Neste ponto, escuso declarar que nós os brazileiros nos achamos ainda muito aquem
do terreno desejavel; mas, já ha uma cousa que, por certo, nos deve muito animar: – é que já se
sente, já se confessa, já se affirma a efficacia da idéa, e até já vemo-la, em algumas partes, levada
á execução... E eis que na côrte do Imperio surge no dia de hoje uma instituição nova,
exclusivamente votada á cultura moral e scientifica da mulher brazileira, de um modo, senão o
mais completo, certamente satisfatorio em nossas condições. E esta insituição, oriunda da nobre
iniciativa particular, já se nos apresenta, no primeiro dia de vida, sob a augusta protecção da familia
imperial, sob os auxilios do governo e apoiada pela illustre sociedade fluminense, tão
brilhantemente representada neste auditorio. Não vos cansarei a generosa attenção para encarecer
a necessidade e merito real desta insituição, tanto mais quanto já o fizerão de modo brilhante e
concludente os oradores que me procedêrão. Mas, senhores, se tal é a instituição e tamanho o seu
alcance, não posso, e nem devo, concluir sem dirigir uma palavra ao seu digno fundador.

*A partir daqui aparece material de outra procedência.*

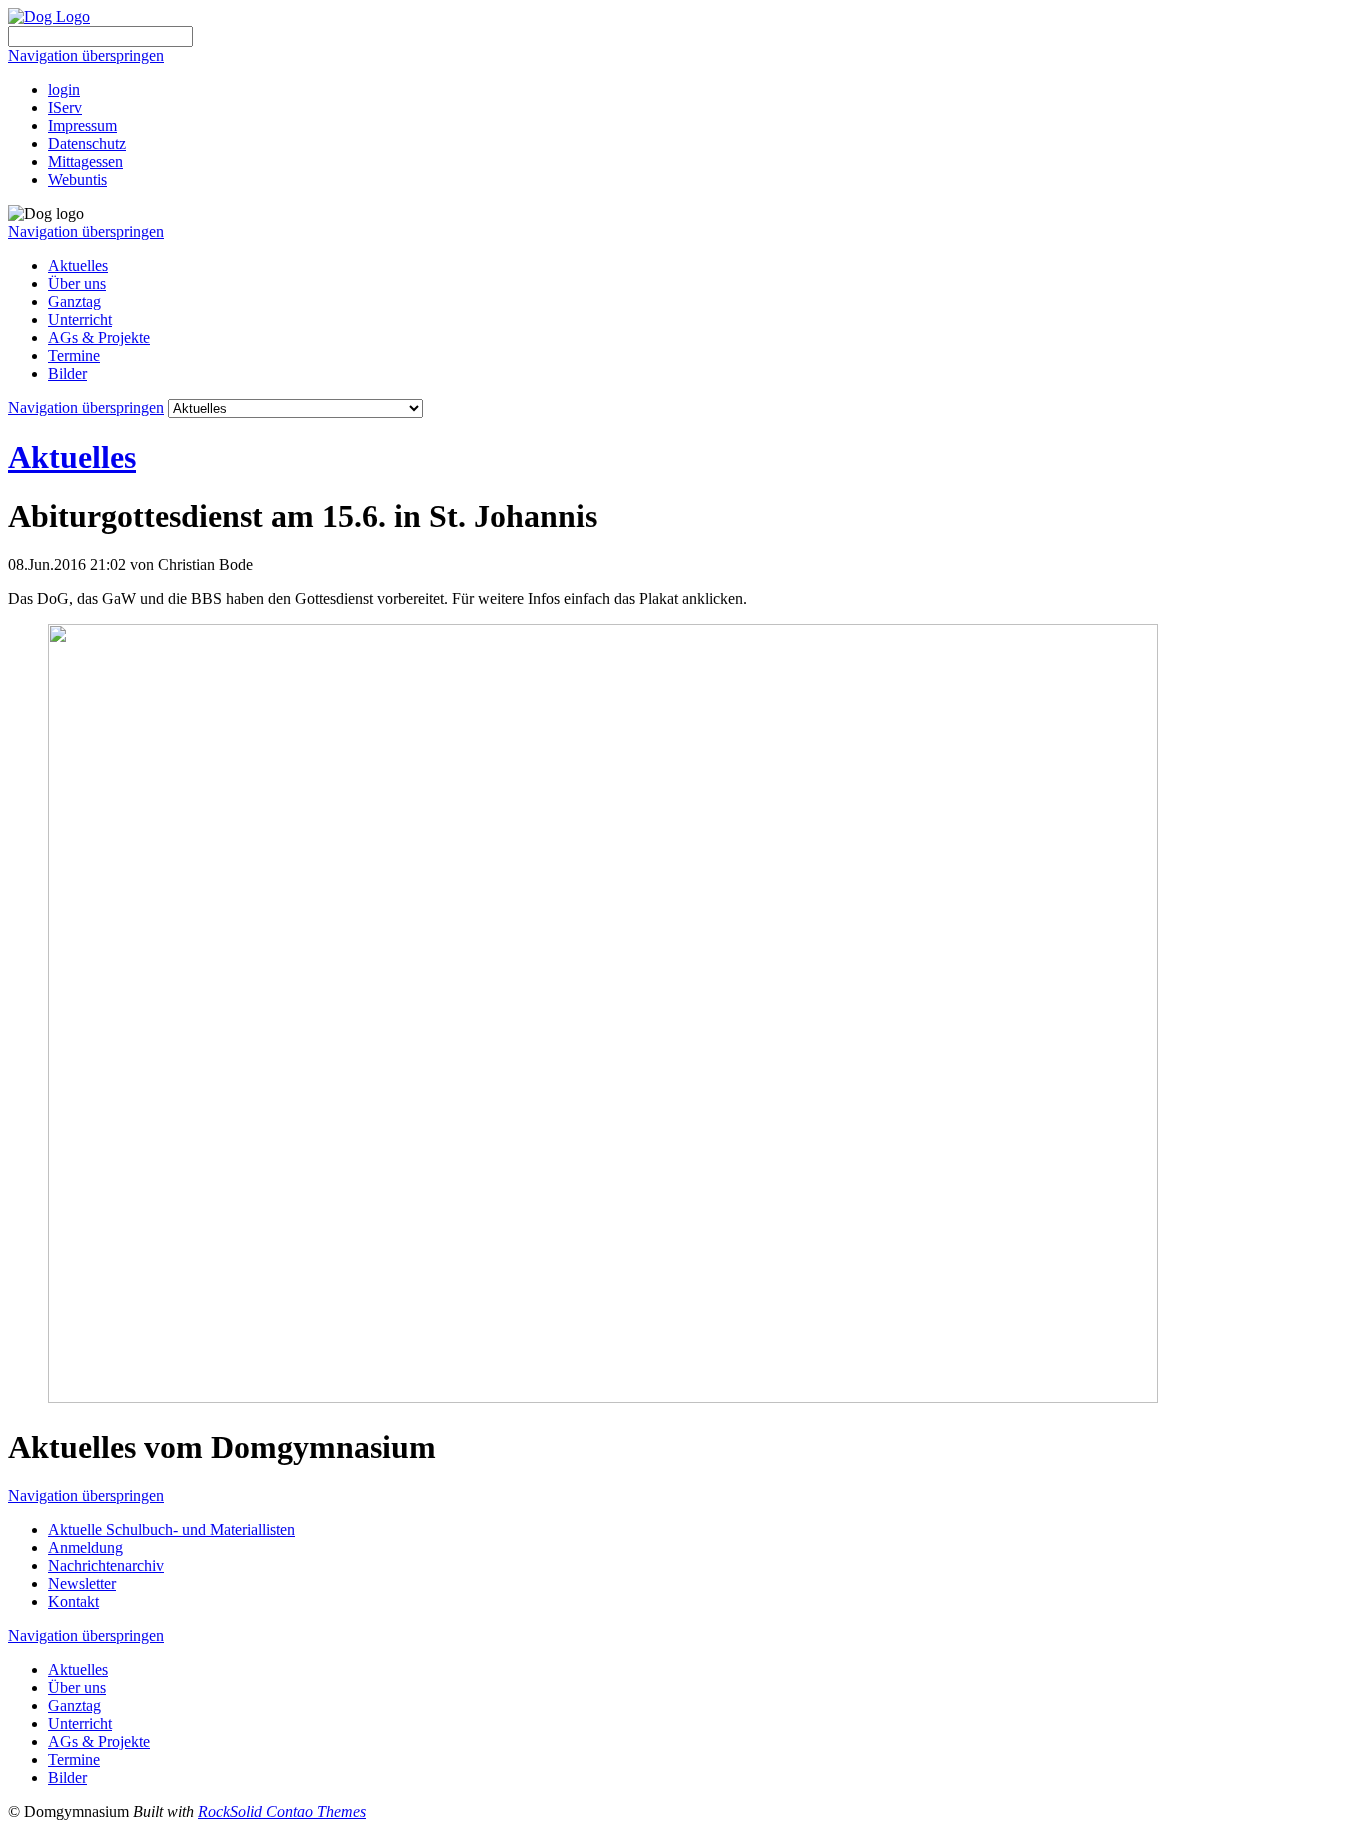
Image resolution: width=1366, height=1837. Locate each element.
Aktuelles (78, 265)
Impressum (82, 125)
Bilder (67, 373)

Ei-lo alli (apontando para o Sr. Dr. Garcia): considero-o muito digno de todas as nossas
attenções neste momento! É o mesmo que vistes na juventude e vêdes hoje, ao entrar na velhice,
sempre devotado á causa do saber e da instrucção nacional! É o fundador do collegio Santa Rita
de Cassia, em 1862, nesta côrte, especialmente dedicado á cultura da mulher brazileira, essa idéa
feliz, que outr’ora o reduzio a verdadeiros sacrificios! Elle, porém, persevera!
...É de esperar que, no presente, as suas esperanças e aspirações tenhão o desejado
successo ao seio desta sociedade, que tem o coração sempre aberto a todos os commettimentos
nobres, a todas as idéas de patriotismo, de civilisação e de justiça.